C’è un episodio dal quale Minkoff è partito per spiegare il suo amore per il cinema d’animazione. A 15 anni, mentre recitava in un teatro per ragazzi, fece amicizia con un coetaneo appassionato come lui di disegno e animazione. Insieme crearono un cortometraggio che servì a Rob per entrare alla prestigiosa CalArts, l’istituto californiano di arti visive. Anni dopo, entrambi finirono a lavorare alla Disney: l’amico avrebbe diretto La bella e la bestia, lui Il Re Leone. Durante quello stesso periodo – racconta sempre Minkoff – si ritrovò a fare da babysitter a due sorelle. A casa loro trovò un libro che cambiò la sua vita: The Art of Walt Disney. Ne rimase folgorato, e scoprì che l’autore era lo zio delle due bambine, Christopher Finch. «Sembrava che una luce uscisse da quelle pagine. Tornai a casa e dissi ai miei genitori che quello era l’unico regalo che volevo. Lo conservo ancora oggi». Anni dopo, durante la lavorazione de Il Re Leone, la Disney annunciò un libro sul film: l’autore? Proprio Finch. «Quando ci incontrammo gli dissi quanto mi avesse ispirato, e lui mi rispose: “Conosco le mie nipoti, vero?”».
Dentro Il re Leone
Il film venne prodotto da Don Hahn sotto la supervisione creativa di Charlie Fink. Fu lui a far partire una semplice idea: “perché non facciamo una sorta di Bambi in Africa?”. La lavorazione che ne partì fu in realtà molto lunga, a partire dal titolo, che inizialmente si era pensato potesse essere The King of the Jungle. «The Lion King sembrava un titolo noioso, ma alla fine fu scelto. Oggi è impossibile immaginarlo in maniera diversa».

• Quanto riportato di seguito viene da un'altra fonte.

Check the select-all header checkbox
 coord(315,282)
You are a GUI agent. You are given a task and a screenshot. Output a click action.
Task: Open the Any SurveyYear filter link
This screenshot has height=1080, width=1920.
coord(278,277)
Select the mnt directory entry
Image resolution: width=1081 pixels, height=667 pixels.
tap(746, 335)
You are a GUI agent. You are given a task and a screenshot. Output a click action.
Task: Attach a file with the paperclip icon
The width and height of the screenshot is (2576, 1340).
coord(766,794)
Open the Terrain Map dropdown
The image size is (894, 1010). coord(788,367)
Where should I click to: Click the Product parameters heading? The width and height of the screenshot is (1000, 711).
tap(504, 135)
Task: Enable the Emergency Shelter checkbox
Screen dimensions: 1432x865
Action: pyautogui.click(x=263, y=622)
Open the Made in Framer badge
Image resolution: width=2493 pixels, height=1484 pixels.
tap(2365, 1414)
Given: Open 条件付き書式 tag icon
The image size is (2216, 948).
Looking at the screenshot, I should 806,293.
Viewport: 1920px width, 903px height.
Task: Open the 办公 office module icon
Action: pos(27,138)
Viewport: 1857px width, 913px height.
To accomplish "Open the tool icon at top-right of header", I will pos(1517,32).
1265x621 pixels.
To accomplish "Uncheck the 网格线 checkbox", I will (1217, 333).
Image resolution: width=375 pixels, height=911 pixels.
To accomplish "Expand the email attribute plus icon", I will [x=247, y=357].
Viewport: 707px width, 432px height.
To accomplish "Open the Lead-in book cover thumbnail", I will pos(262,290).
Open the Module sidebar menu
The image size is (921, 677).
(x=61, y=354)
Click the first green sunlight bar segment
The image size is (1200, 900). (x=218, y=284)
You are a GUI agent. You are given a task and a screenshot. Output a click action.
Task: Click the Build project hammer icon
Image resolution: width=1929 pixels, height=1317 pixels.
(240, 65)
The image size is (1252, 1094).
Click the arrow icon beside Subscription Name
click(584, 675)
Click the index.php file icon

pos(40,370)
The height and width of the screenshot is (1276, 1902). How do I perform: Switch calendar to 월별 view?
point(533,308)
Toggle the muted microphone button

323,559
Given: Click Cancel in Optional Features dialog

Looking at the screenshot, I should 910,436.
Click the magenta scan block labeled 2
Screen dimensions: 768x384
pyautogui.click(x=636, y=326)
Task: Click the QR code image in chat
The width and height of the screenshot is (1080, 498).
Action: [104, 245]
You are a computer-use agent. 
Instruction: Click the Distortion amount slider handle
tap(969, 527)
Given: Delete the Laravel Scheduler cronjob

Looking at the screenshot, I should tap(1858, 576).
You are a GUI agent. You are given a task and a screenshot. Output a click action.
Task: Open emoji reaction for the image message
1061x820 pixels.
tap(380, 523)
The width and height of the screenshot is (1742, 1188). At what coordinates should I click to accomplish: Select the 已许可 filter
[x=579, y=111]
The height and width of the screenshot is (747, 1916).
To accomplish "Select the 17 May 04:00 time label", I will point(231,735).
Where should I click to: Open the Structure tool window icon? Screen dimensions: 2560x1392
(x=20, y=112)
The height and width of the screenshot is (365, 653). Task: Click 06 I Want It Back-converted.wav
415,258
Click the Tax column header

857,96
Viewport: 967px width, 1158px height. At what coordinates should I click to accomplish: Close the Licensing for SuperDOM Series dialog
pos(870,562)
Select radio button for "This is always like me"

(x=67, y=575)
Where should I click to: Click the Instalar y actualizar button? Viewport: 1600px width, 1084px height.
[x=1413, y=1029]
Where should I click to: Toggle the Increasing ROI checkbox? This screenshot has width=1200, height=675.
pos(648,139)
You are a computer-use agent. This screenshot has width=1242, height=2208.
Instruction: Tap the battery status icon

Nei primi stadi di sviluppo, l’artista Mel Shaw creò disegni ispirati ai concept narrativi. Minkoff ricorda un momento cruciale: un documentario, Lions and Hyenas: Eternal Enemies, trasmesso casualmente in TV, lo colpì profondamente. «Era così drammatico, emozionante… Pensai: se il nostro film può essere anche solo la metà potente, sarà un successo». I registi del documentario furono poi invitati a una proiezione privata del film.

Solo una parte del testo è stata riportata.